A la vista de los acontecimientos bélicos que está sufriendo el mundo, creo que tenemos que hacer una reflexión para poder explicar con claridad cuáles son los motivos por los que, sobre todo, Estados Unidos se ha involucrado en conflictos militares que no son justificables se mire desde la perspectiva que se mire. Los conflictos bélicos en los que participan los EE.UU responden a unos intereses puramente económicos y nada más que económicos.
EE.UU. saben que su hegemonía monetaria está llegando a su fin ante la aparición como potencia mundial de China, que, haciendo valer su liderazgo en importaciones y exportaciones, está impulsando el posicionamiento del yuan como moneda alternativa en las transacciones internacionales, especialmente en el ámbito energético.

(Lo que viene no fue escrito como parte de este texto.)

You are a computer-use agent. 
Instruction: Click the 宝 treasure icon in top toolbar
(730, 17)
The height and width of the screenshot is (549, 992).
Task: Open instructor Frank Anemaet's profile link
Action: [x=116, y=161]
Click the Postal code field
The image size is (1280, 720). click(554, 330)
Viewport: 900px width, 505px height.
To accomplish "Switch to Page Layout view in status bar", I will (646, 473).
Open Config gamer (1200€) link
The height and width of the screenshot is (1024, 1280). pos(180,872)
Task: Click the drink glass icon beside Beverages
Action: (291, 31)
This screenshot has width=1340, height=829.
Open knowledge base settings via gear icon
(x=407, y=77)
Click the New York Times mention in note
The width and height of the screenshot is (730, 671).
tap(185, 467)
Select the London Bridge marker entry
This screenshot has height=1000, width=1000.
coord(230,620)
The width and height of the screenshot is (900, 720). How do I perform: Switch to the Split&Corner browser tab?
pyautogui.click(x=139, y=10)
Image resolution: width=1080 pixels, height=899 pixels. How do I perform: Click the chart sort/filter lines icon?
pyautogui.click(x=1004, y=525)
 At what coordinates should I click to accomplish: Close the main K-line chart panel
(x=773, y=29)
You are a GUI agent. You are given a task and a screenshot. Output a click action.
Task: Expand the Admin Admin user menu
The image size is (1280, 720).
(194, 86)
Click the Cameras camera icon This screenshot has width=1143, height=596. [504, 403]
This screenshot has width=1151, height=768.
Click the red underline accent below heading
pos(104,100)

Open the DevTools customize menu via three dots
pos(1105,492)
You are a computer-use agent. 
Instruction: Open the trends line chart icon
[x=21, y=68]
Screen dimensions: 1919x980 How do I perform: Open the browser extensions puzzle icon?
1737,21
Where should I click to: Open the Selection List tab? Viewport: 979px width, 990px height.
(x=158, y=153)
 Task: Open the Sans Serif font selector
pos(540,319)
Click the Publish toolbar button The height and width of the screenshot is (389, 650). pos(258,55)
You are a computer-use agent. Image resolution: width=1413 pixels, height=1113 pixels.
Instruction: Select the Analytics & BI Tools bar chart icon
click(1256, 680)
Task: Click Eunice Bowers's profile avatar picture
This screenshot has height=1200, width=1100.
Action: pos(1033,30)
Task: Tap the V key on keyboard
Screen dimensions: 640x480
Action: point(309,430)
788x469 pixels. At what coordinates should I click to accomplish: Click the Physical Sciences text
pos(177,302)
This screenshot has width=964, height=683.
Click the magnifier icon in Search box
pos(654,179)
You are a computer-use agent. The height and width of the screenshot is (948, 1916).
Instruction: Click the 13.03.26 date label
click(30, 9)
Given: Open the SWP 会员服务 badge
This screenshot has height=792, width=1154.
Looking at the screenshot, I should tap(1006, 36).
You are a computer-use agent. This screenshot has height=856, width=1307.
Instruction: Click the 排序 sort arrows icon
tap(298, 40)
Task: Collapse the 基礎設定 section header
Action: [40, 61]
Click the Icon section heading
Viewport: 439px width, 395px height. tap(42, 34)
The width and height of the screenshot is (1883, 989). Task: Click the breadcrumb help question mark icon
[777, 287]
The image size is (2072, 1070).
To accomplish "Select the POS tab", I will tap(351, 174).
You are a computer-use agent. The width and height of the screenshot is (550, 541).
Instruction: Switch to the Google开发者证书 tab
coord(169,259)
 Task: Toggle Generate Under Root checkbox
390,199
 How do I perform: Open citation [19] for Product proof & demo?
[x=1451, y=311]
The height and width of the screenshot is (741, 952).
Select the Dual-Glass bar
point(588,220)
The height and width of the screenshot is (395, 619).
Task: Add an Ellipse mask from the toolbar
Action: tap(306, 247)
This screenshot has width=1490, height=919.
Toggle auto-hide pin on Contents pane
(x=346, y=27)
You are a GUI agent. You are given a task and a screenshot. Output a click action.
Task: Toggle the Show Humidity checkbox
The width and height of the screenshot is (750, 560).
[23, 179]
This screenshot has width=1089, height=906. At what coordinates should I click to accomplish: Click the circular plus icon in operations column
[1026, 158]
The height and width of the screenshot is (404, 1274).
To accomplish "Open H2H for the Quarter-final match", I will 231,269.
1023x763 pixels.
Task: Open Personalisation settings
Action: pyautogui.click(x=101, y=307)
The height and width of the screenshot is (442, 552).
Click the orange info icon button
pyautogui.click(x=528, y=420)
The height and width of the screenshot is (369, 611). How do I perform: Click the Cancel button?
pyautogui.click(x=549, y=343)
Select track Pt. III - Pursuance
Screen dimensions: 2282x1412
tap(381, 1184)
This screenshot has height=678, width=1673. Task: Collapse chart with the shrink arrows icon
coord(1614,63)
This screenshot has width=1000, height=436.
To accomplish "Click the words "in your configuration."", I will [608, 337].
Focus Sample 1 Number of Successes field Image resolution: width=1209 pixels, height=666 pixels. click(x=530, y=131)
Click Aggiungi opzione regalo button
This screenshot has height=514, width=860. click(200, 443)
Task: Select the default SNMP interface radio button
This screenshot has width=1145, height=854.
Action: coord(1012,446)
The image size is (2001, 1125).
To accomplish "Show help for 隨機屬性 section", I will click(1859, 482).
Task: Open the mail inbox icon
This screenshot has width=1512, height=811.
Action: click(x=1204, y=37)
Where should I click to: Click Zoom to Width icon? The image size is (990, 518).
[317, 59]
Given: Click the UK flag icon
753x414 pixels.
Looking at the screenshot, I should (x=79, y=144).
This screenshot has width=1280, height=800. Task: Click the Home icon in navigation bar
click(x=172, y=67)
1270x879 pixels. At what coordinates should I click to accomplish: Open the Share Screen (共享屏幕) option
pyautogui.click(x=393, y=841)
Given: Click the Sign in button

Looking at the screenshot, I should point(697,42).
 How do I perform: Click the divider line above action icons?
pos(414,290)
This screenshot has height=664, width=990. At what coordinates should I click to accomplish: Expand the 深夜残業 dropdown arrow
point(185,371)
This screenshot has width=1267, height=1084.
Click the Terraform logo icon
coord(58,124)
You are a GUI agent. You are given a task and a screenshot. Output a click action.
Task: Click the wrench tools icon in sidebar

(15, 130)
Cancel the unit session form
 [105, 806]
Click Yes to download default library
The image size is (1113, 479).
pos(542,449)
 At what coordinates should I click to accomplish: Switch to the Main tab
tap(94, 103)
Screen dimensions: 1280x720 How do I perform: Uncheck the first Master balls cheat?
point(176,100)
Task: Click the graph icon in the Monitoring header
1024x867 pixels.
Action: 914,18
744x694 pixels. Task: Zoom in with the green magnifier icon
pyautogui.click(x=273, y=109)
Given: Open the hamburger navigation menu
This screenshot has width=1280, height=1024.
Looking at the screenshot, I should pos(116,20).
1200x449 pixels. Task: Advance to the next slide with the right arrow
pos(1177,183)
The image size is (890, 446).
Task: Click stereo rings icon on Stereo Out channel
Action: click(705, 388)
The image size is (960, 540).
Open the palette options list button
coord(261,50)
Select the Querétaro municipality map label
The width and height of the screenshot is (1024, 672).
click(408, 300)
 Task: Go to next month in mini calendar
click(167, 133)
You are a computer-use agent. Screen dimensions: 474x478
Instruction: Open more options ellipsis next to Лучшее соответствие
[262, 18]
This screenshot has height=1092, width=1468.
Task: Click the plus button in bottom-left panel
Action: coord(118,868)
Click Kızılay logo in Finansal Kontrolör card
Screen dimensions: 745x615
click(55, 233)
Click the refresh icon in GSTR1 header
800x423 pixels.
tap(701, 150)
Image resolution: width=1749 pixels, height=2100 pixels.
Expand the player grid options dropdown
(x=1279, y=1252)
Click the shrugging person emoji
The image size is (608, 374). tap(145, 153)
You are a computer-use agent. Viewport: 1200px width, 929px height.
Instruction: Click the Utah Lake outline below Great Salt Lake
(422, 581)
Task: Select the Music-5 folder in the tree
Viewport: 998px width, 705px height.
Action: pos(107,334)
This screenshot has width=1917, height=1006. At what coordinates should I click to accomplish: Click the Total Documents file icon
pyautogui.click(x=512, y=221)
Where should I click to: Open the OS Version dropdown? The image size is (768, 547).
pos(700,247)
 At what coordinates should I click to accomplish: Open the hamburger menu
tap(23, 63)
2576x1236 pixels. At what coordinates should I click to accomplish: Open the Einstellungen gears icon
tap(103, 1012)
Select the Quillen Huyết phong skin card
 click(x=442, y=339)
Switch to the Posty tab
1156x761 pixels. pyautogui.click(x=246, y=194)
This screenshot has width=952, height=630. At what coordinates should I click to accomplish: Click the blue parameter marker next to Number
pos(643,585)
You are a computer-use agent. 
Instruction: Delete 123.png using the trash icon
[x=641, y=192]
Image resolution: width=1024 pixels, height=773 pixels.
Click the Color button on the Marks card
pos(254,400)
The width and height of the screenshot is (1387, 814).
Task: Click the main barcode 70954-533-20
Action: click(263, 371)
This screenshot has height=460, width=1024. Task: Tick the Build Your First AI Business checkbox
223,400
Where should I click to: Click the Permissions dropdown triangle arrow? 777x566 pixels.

La actuación de Estados Unidos en Venezuela. No fue una cuestión política o ideológica, sino de control sobre el mayor depósito de petróleo del mundo. La estrategia ha sido: por un lado, asfixiar económicamente al país mediante sanciones, bloqueo de exportaciones y persecución de su flota petrolera, llegando a impedir la salida de crudo hacia China, y por otro, reabrir el acceso al petróleo venezolano bajo control estadounidense.
El objetivo de EE.UU, ha sido, levantar las sanciones a Venezuela, para permitir que empresas estadounidenses operen directamente en su sector energético, compren, transporten y refinen su petróleo bajo supervisión de Washington . A esto se suma la firma de nuevos contratos de suministro de crudo venezolano destinados al mercado estadounidense, consolidando así una relación energética dirigida y controlada .
Una vez asegurado el acceso a una de las mayores reservas de combustibles fósiles del planeta, el siguiente paso ha sido intentar debilitar a su principal competidor: China.
Y el escenario ha sido Oriente Próximo. El apoyo estratégico a Israel no puede entenderse como un conflicto local. La inestabilidad en zonas clave de producción y tránsito energético, especialmente en el estrecho de Ormuz afecta directamente a los países dependientes del petróleo, entre ellos China. Con esta batería de dificultades, se busca dificultar el acceso fluido de China a los recursos energéticos necesarios para sostener su crecimiento industrial.
Al mismo tiempo, esta situación ha favorecido los intereses anexionistas de Israel, que ha aprovechado el contexto para intensificar su acción militar en la región. Bajo el argumento de su seguridad, está desarrollando operaciones que suponen la destrucción sistemática de territorios y poblaciones, especialmente en GAZA, donde las víctimas ya no pueden considerarse daños colaterales sino una auténtica tragedia humana de gran magnitud o un manifiesto genocidio.
En cuanto a IRÁN, los ataques son justificados como una forma de evitar amenazas contra Israel, dado que este país apoya a sus enemigos y está incrementando su capacidad militar.
Y respecto a LÍBANO y SIRIA, el conflicto se centra en la lucha contra Hezbolá, organización armada que opera desde ambos territorios.
Así, el principal argumento de Israel para esta ofensiva permanente es evitar quedar rodeado por enemigos armados, aunque el resultado real es una escalada constante de violencia en toda la región.
En definitiva, el problema en Oriente Próximo tiene raíces históricas que se remontan al protectorado británico y a un conflicto nunca resuelto, con una clara desigualdad en el potencial militar. Hoy el poder lo tiene Israel, pero esta situación no es necesariamente permanente. El día que los países árabes actúen de forma coordinada, el equilibrio puede cambiar radicalmente, obligando a una solución definitiva… o a un enfrentamiento de consecuencias imprevisibles.